An offensive of this kind will not always compensate us for what we lose upon other points. Whilst we are engaged in making a partial conquest, the enemy may be doing the same at other points, and if our enterprise does not greatly preponderate in importance then it will not compel the enemy to give up his. It is, therefore, a question for serious consideration whether we may not lose more than we gain in a case of this description.

Even if we suppose two provinces (one on each side) to be of equal value, we shall always lose more by the one which the enemy takes from us than we can gain by the one we take, because a number of our forces become to a certain extent like faux frais, non-effective. But as the same takes place on the enemy's side also, one would suppose that in reality there is no ground to attach more importance to the maintenance of what is our own than to the conquest. But yet there is.

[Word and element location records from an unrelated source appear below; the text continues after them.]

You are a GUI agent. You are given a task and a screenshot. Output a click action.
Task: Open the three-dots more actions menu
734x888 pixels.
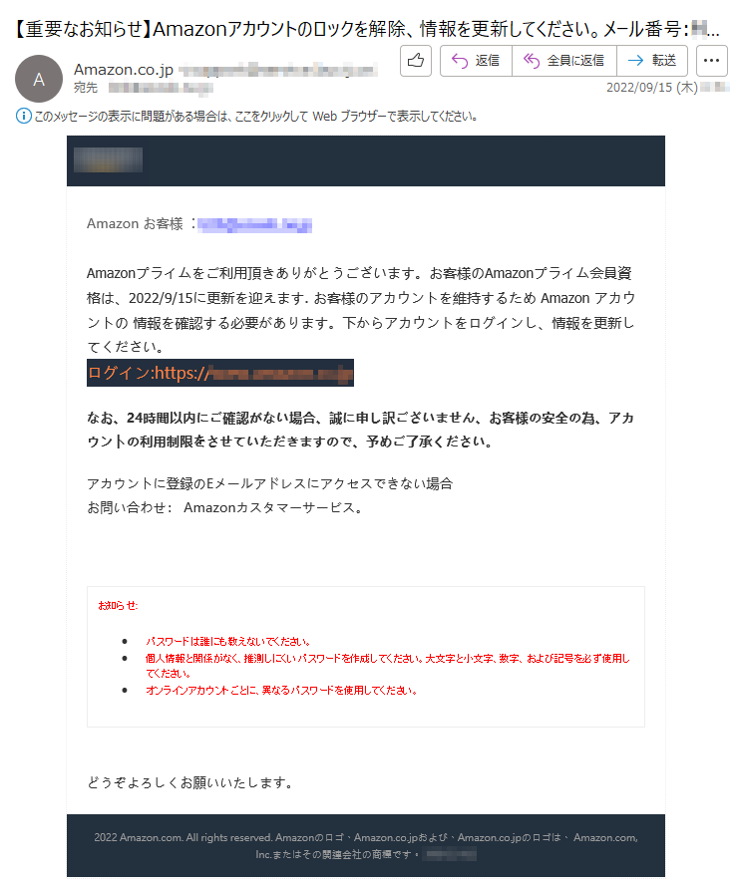711,61
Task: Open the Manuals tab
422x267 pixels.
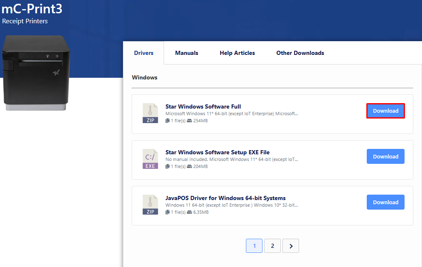Action: tap(186, 53)
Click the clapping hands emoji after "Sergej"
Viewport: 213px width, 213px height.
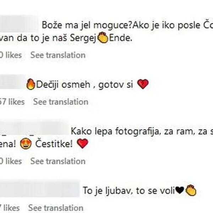tap(102, 38)
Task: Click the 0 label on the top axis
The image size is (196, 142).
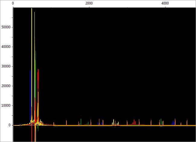Action: (13, 3)
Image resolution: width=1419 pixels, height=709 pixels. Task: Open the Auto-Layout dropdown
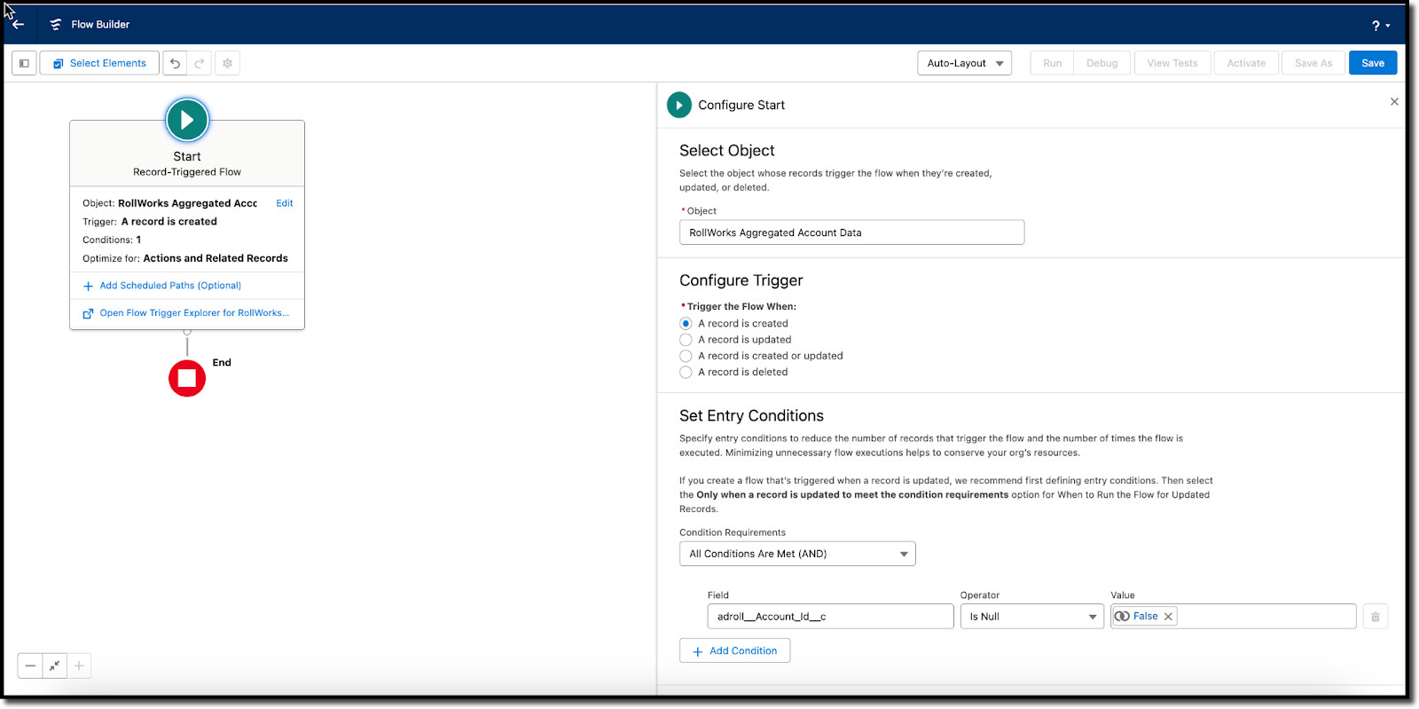[x=964, y=63]
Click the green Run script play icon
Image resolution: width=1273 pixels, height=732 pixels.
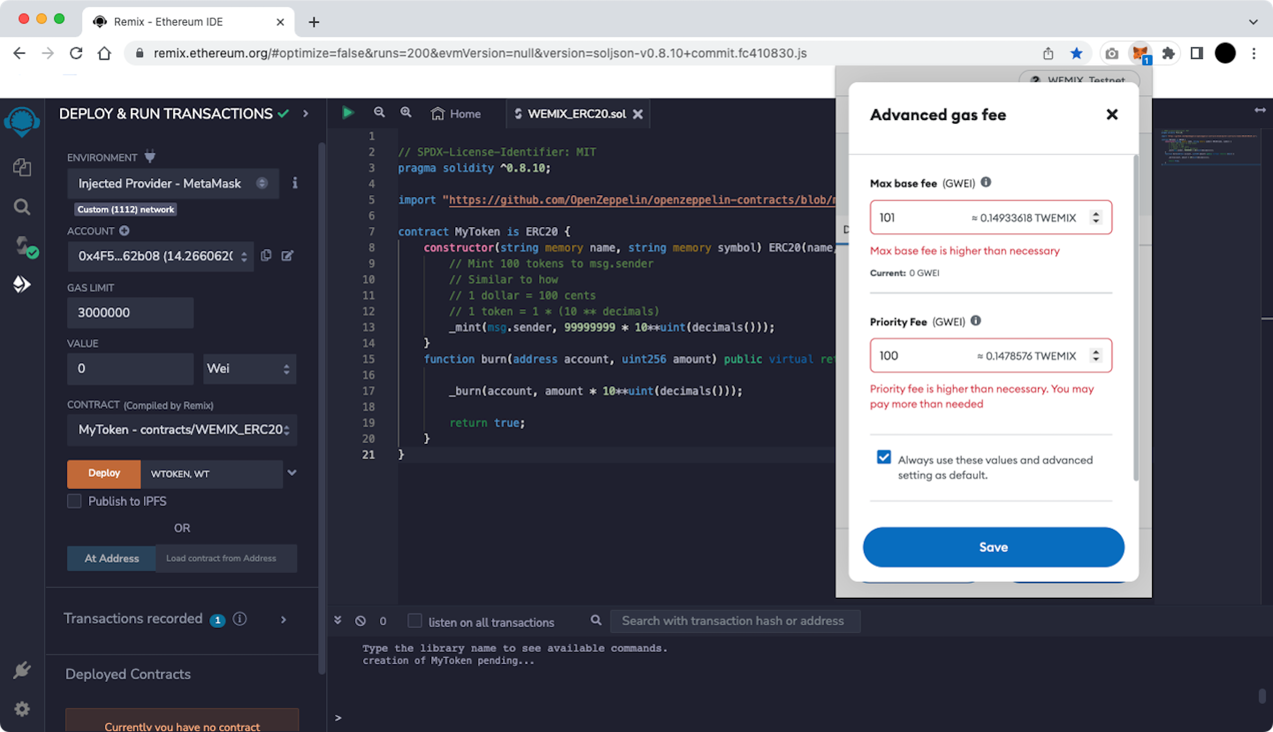point(348,113)
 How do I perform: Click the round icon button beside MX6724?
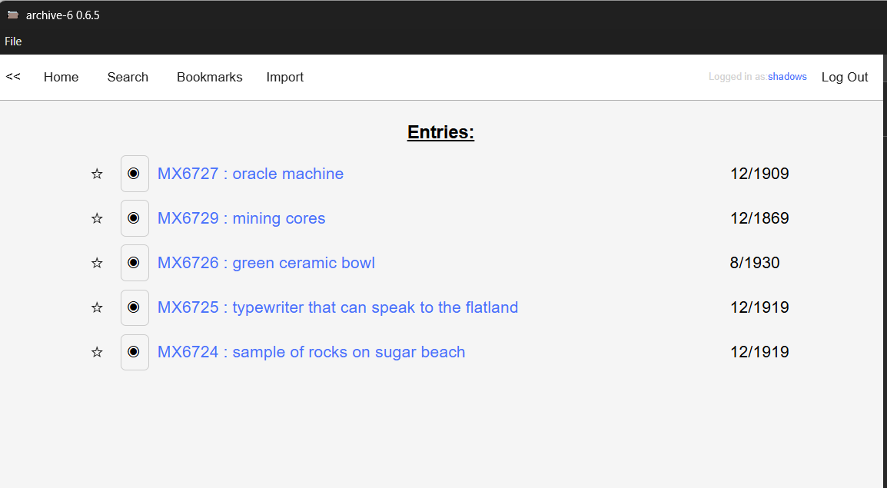point(135,352)
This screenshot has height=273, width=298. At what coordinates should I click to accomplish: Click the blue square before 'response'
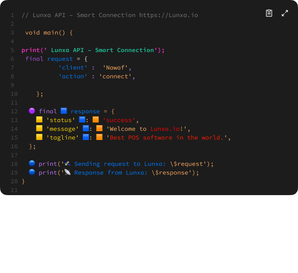click(x=64, y=111)
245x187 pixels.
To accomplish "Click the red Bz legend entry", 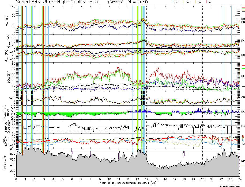I will tap(243, 136).
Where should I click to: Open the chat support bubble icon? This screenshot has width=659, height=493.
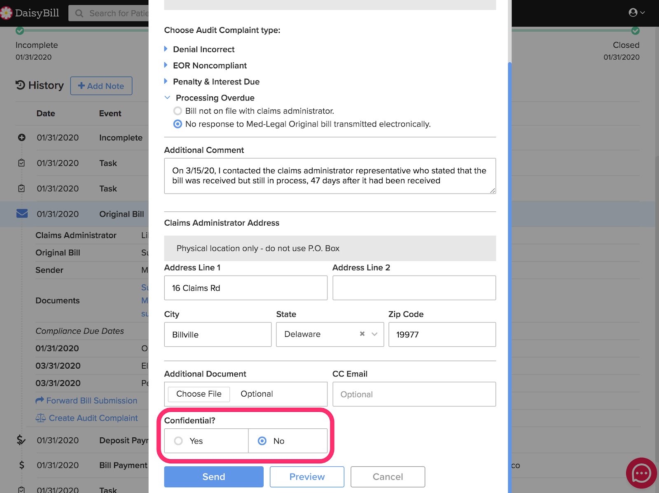[641, 473]
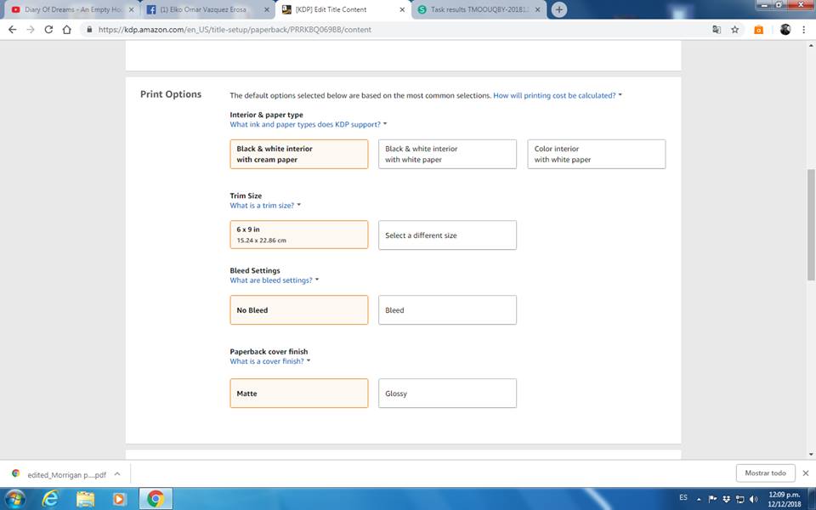The image size is (816, 510).
Task: Open a new browser tab with plus icon
Action: click(559, 9)
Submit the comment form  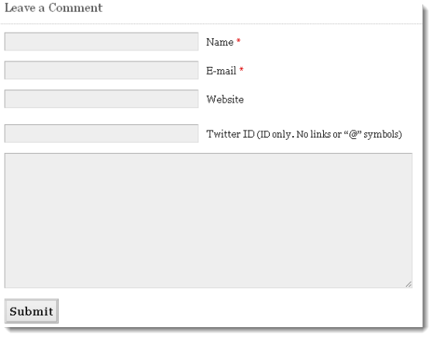pos(32,311)
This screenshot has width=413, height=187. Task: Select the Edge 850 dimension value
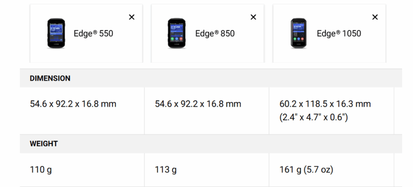tap(198, 104)
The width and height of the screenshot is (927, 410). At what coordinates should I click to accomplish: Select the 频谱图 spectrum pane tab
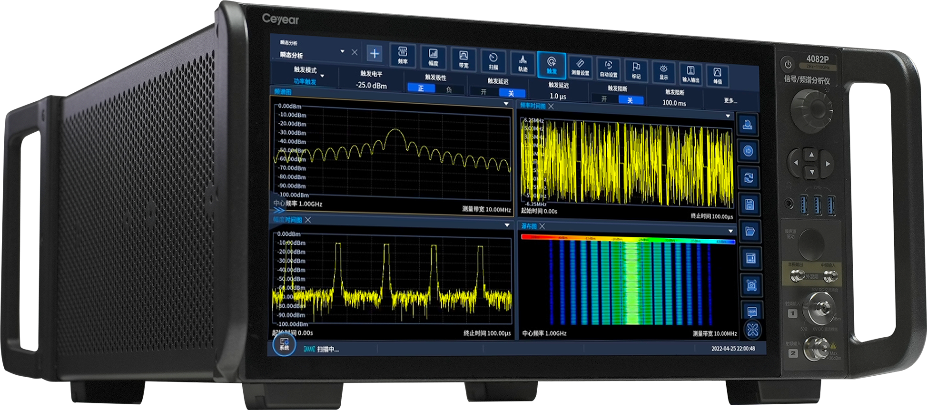click(282, 92)
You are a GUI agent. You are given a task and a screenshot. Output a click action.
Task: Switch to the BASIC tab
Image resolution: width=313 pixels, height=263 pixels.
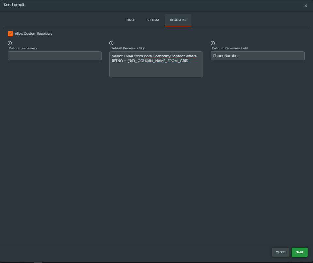coord(131,20)
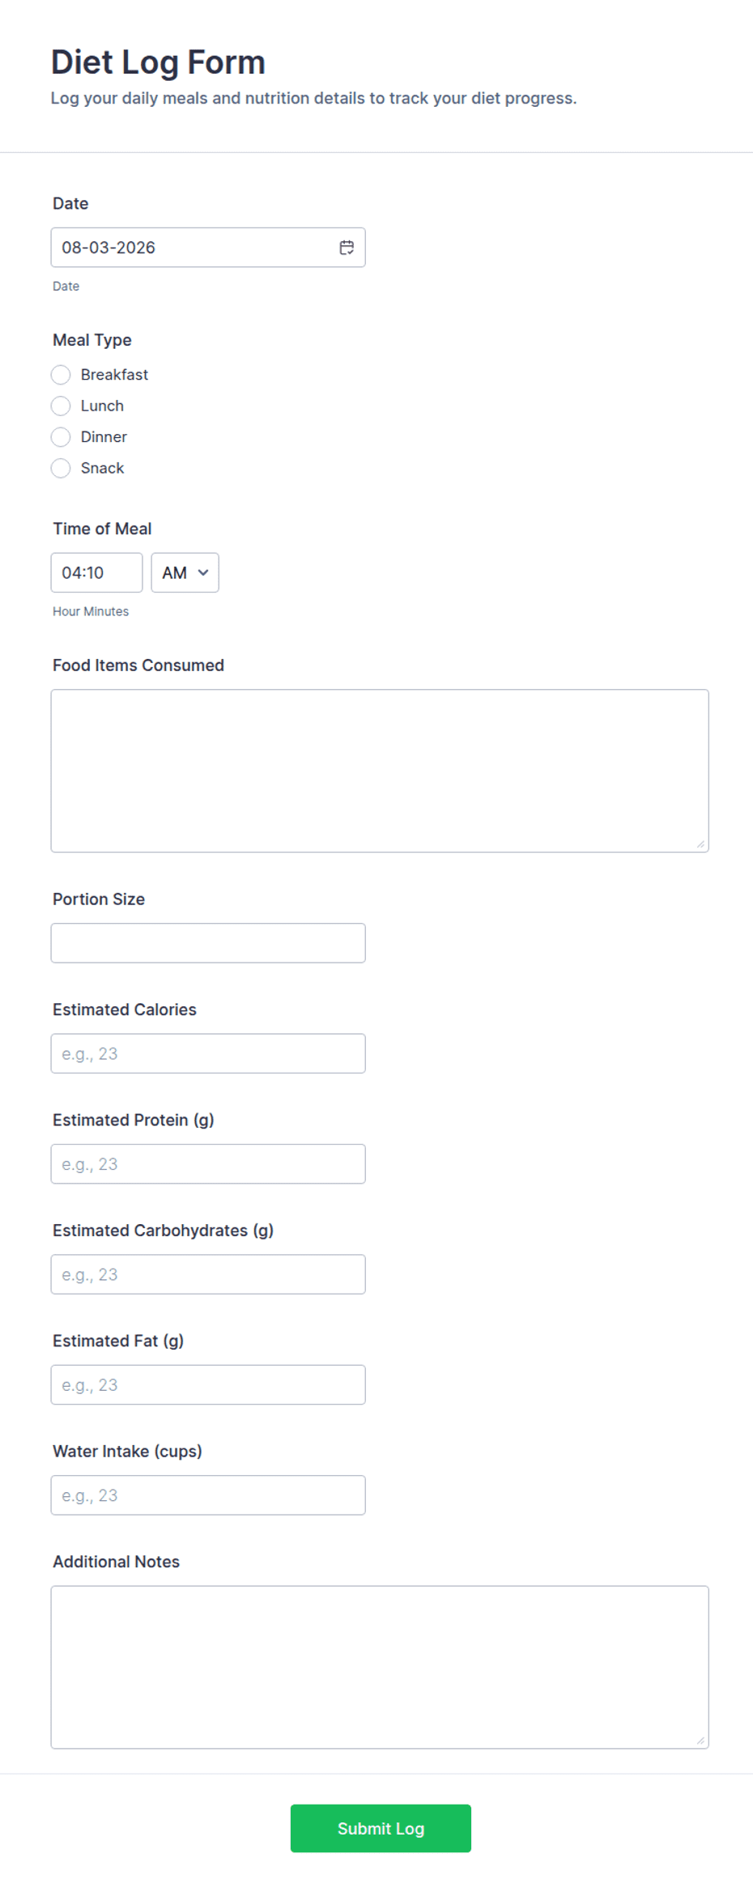Click the Additional Notes textarea

click(x=380, y=1667)
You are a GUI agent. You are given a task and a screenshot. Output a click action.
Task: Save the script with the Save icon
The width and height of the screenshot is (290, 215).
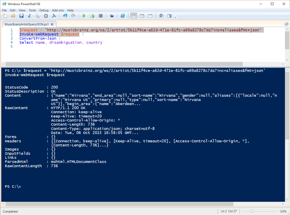(x=21, y=16)
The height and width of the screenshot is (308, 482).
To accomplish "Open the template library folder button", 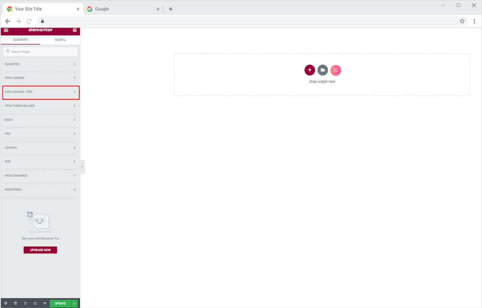I will click(x=323, y=70).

The maintenance of our own territory is always a matter which more deeply concerns us, and the suffering inflicted on our own state can not be outweighed, nor, to a certain extent, neutralised by what we gain in return, unless the latter promises a high percentage, that is, is much greater.

The consequence of all this is that a strategic attack directed against only a moderate object involves a greater necessity for steps to defend other points which it does not directly cover than one which is directed against the centre of the enemy's force; consequently, in such an attack the concentration of forces in time and space cannot be carried out to the same extent. In order that it may take place, at least as regards time, it becomes necessary for the advance to be made offensively from every point possible, and at the same moment exactly: and therefore this attack loses the other advantage of being able to make shift with a much smaller force by acting on the defensive at particular points. In this way the effect of aiming at a minor object is to bring all things more to a level: the whole act of the war cannot now be concentrated into one principal affair which can be governed according to leading points of view; it is more dispersed; the friction becomes greater everywhere, and there is everywhere more room for chance.

This is the natural tendency of the thing. The commanders weighed down by it, finds himself more and more neutralised. The more he is conscious of his own powers, the greater his resources subjectively, and his power objectively, so much the more he will seek to liberate himself from this tendency in order to give to some one point a preponderating importance, even if that should only be possible by running greater risks.